At the home of Alexander Hipp it was learned that he and Alfred Earnest were picking cherries at a farm three miles beyond the Forks, on the main road. Without trouble Billy and Paul found them. The work with the cherries was nearly over for the day and the Auto Boys gave a hand that it might be finished quickly. Glad of a chance for an automobile ride, Hipp and Earnest had readily agreed to visit the Griffin lockup.

Alfred had the seat beside Billy, who was driving. “My brother,” said he, “thought you fellows made a mistake when two of you went away to Albany to look for your machine. I told him about your plan, last night. He wished he had seen you to talk it over because he figures you ought to have gone toward Buffalo.”

“That so? Why?” Billy asked.

“Because he says it’s fairly certain the people who had this Torpedo just switched to your car. They came from the east and was headed west to begin with. Naturally they wouldn’t go back the way they had just come from.”

“We thought of that, but our car didn’t go through Griffin,” Billy answered. “Willie Creek is sure of that. It must have turned back east again at the Forks.”

Earnest argued to the contrary but, seeing there was nothing to be gained by the discussion, Worth simply let him talk. It was strange how many people had advanced theories regarding the car’s disappearance. Indeed so much discussion and gossip had come to the ears of the boys, and so little real help had been given them, save by Mr. Creek, that it is little wonder mere talk was becoming annoying.

Coster, the only occupant of the village prison, was not a little surprised when he once more answered Chief Fobes’ “Here, you! Step up!” upon seeing four boys confronting him. He leaned with hands upon the steel bars as he had done the day before.
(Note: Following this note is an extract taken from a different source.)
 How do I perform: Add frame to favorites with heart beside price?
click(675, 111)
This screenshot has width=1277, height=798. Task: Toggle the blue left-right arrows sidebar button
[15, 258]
“Good, honest automobile grease on your hands, mister,” remarked Billy Worth, noticing the fellow’s fingers and especially his black nails.

Coster quickly put his hands down but volunteered no remark. Then, as if he feared being suspected of a desire to conceal something, he seized the bars again as before.

“He’s the man we saw,” said Alex Hipp, when with Chief Fobes they all had reached the refreshing outer air. “At least I think so.”